EXERCISE GOAL:
Your answer must be an exact transcription of the lines from the line with "[combobox] (145, 226)" through the final line of the data.

DATA:

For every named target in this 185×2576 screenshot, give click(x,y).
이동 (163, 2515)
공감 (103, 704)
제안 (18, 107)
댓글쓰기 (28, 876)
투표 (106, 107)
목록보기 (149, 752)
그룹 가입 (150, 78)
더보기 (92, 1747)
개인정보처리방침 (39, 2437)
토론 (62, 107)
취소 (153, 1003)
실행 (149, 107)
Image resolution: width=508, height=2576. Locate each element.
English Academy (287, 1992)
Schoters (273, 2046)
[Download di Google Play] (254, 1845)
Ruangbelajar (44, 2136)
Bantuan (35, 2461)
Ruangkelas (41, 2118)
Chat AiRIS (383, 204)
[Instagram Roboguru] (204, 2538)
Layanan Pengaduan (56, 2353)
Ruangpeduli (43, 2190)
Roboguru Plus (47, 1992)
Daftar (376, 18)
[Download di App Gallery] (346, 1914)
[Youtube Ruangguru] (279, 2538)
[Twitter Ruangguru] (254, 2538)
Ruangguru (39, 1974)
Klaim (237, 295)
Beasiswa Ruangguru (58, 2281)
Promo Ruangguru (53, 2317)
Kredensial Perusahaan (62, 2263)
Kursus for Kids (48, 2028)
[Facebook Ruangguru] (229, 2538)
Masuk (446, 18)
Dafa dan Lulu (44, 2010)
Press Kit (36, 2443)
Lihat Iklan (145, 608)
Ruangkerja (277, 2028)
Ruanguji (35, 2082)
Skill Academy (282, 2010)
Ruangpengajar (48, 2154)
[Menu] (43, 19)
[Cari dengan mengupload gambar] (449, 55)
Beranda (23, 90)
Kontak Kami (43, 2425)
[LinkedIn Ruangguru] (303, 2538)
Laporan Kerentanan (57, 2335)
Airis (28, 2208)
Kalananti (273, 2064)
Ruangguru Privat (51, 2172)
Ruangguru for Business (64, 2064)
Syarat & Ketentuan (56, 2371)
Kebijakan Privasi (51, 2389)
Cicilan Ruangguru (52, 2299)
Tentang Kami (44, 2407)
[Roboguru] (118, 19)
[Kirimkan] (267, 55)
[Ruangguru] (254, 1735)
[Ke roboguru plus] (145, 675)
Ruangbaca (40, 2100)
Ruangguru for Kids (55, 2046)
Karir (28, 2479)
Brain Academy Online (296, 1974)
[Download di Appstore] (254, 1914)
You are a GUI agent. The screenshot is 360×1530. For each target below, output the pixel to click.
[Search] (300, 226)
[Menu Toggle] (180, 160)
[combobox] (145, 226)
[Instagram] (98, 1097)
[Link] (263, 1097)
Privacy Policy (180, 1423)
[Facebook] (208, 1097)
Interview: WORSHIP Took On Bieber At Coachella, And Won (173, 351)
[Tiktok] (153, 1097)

RESPONSE FOR THIS EXERCISE:
[combobox] (145, 226)
[Instagram] (98, 1097)
[Link] (263, 1097)
Privacy Policy (180, 1423)
[Facebook] (208, 1097)
Interview: WORSHIP Took On Bieber At Coachella, And Won (173, 351)
[Tiktok] (153, 1097)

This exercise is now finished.